(Stored data)
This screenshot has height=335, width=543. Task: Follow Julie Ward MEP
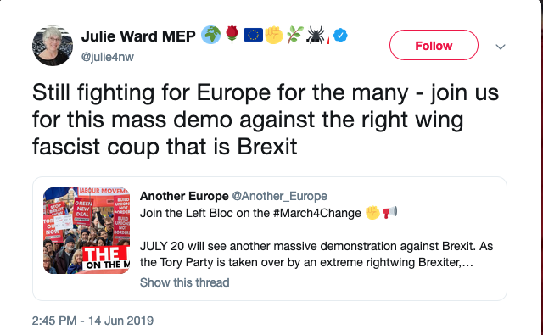point(434,45)
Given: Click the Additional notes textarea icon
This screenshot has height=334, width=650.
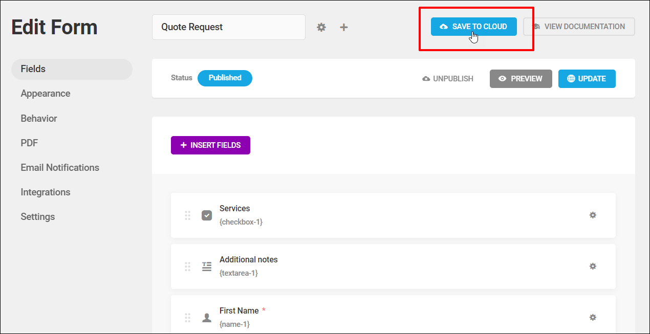Looking at the screenshot, I should tap(207, 266).
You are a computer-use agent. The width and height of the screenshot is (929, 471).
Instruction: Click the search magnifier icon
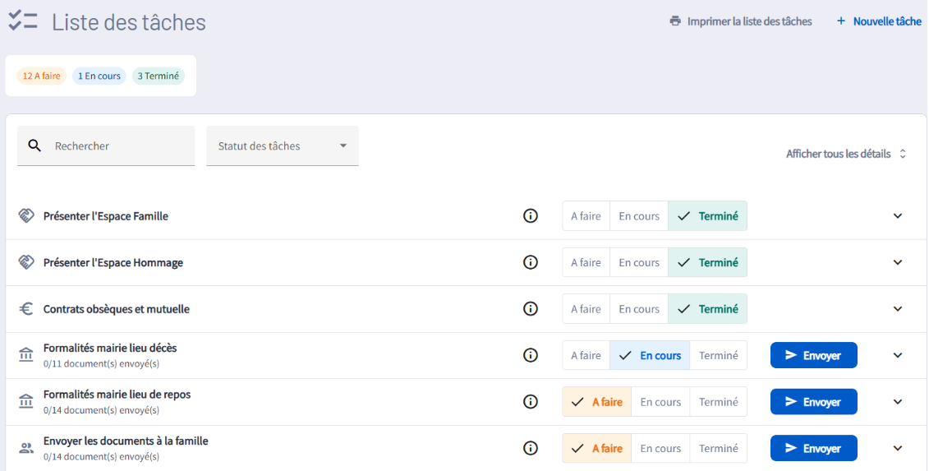tap(34, 145)
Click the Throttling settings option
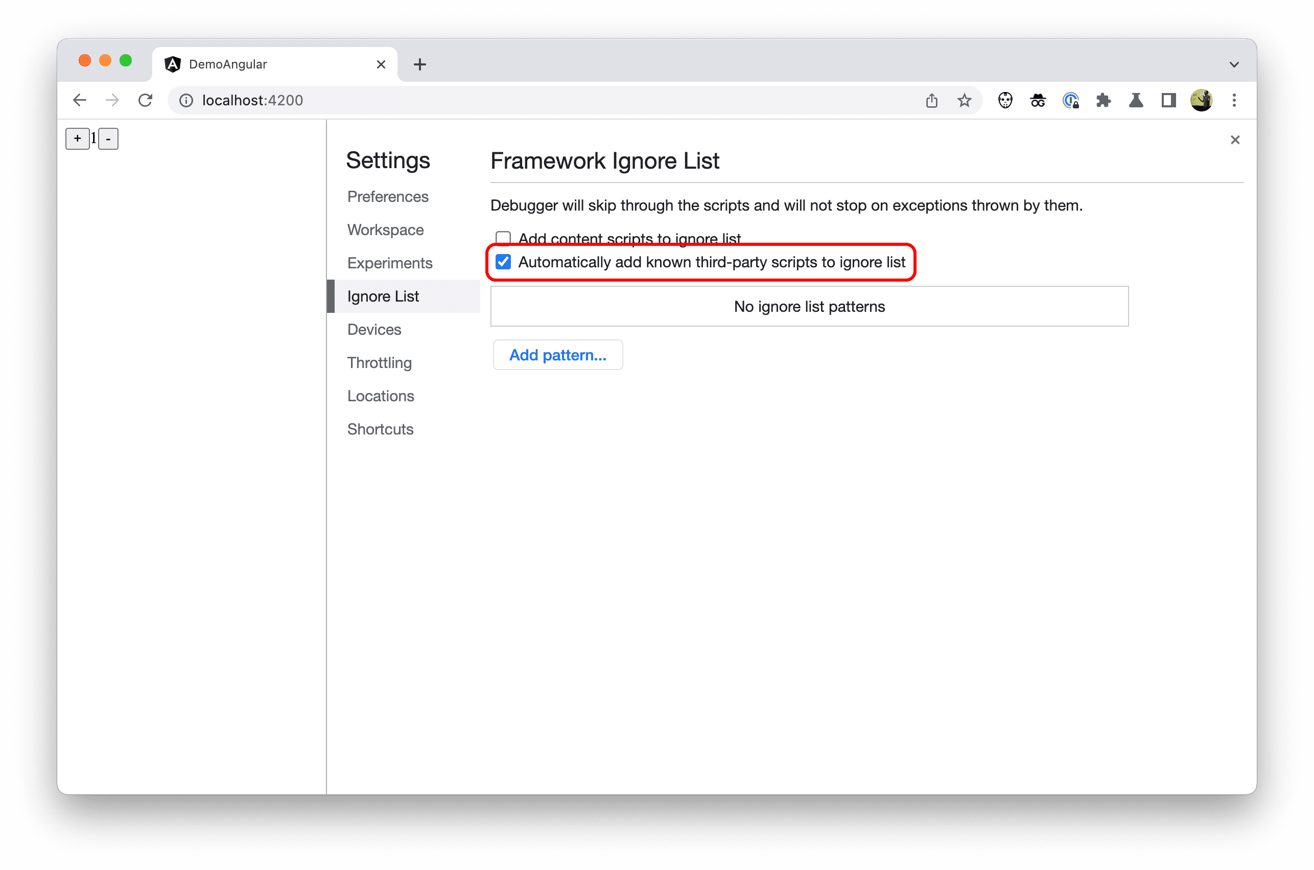The width and height of the screenshot is (1314, 870). tap(380, 362)
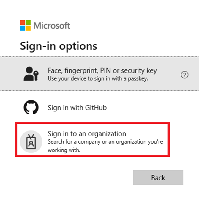Image resolution: width=199 pixels, height=203 pixels.
Task: Select Sign in to an organization
Action: (x=87, y=133)
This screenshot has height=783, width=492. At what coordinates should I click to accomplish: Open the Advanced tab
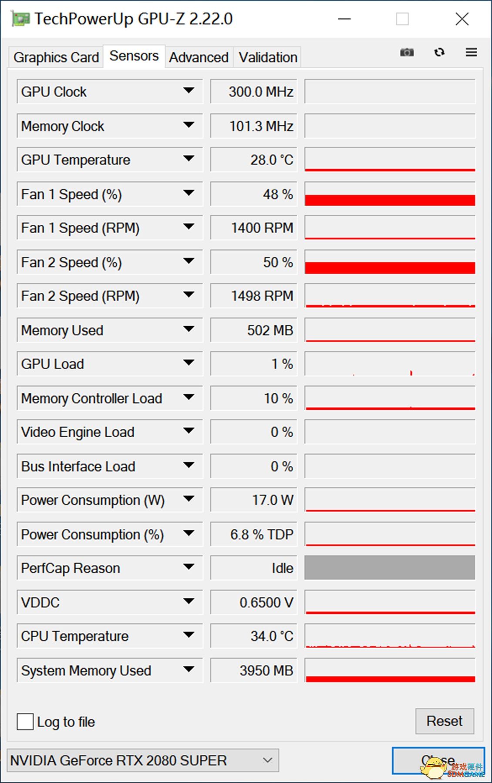199,57
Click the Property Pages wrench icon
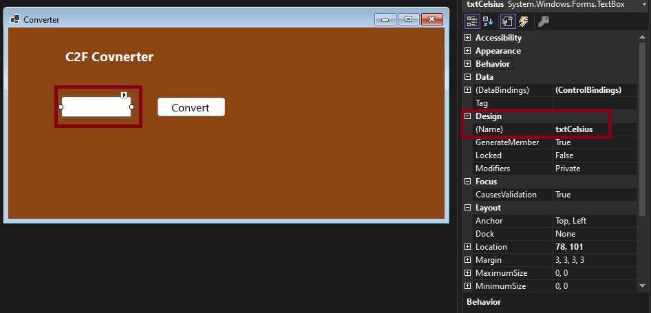The image size is (651, 313). [x=543, y=21]
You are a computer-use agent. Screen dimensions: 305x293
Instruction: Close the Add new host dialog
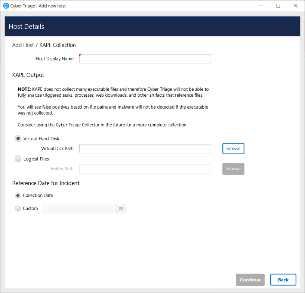(x=296, y=6)
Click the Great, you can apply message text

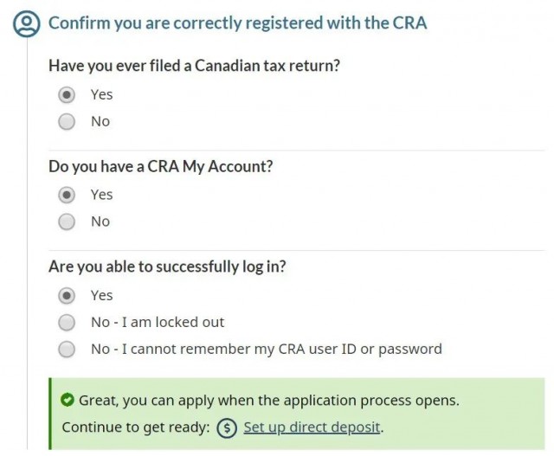point(269,401)
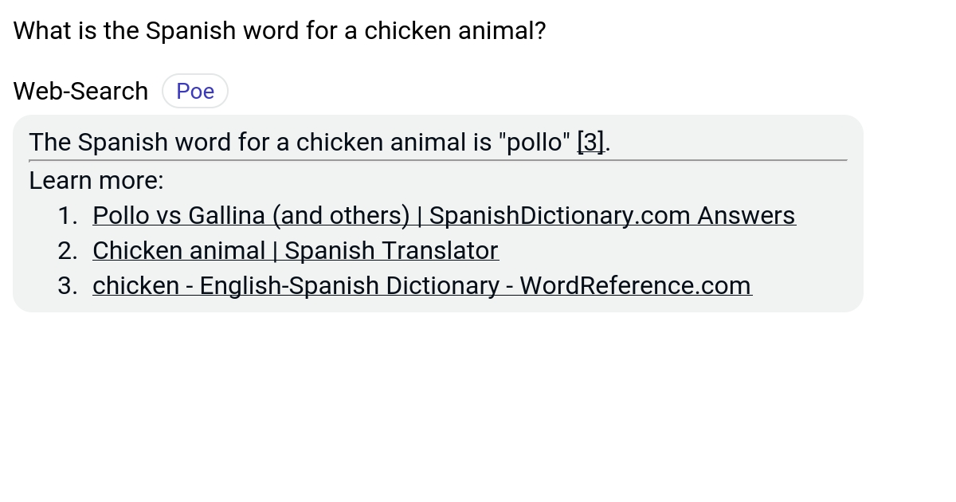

> [What this task involves]:
Nothing but the lines from the line holding "This screenshot has height=783, width=492." through the last line of the entries above is to be reproduced, exactly and without pictures.

> [Exercise solution]:
This screenshot has height=783, width=492. At what coordinates should I click to accomplish: Open the Advanced tab
199,57
Click the Property Pages wrench icon
The image size is (651, 313). [x=543, y=21]
You are a computer-use agent. Screen dimensions: 305x293
Instruction: Close the Add new host dialog
(x=296, y=6)
Click the Great, you can apply message text

point(269,401)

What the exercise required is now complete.